Good quality Korintje cassia is sweet and mellow. Lower quality cinnamon, the B and C grades commonly sold in the stores, is often bitter and astringent. You can tell the difference by tasting it. Dab a little on your finger and put it in your mouth. Premium Korintje cassia cinnamon will be smooth with an almost citrus tone.
Vietnamese cinnamon also come from the cassia tree but it has a very different tone resulting in a different experience when baked. Botanically, it is the same but is harvested and processed differently resulting in the different flavor. It is stronger and spicier with more cinnamon oil flavor. It is delightful in apple and pumpkin pies and desserts.
Ceylon cinnamon is true cinnamon coming from the cinnamon tree. In some parts of the world, it is preferred over cassia cinnamons. It is less pronounced in flavor and has a more citrus overtone.
So which do you buy? We recommend all three so that you can match the distinctive flavors to recipes that you are using and the result you are trying to attain.
Korintje cassia is less expensive and can be very good. Be certain that you buy premium or grade A cinnamon. Look for the volatile oil content; that’s what gives cinnamon its flavor. It should have at least 2% volatile oil. (The cinnamon that we sell does.)

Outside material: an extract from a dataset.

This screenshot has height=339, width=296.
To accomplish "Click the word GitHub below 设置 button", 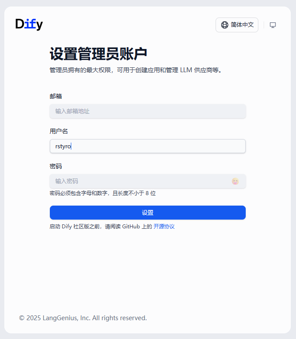I will (x=131, y=227).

You have probably noticed that you can buy spices in bulk for much less than in small quantities. Handling and packaging is expensive. If you are confident in the quality of the cinnamon you are purchasing, buy it in quantity. However, keep in mind that cinnamon will lose its potency. As it becomes older, you may have to use more of it to get the same flavor in your goods. We recommend buying what you can use in a year.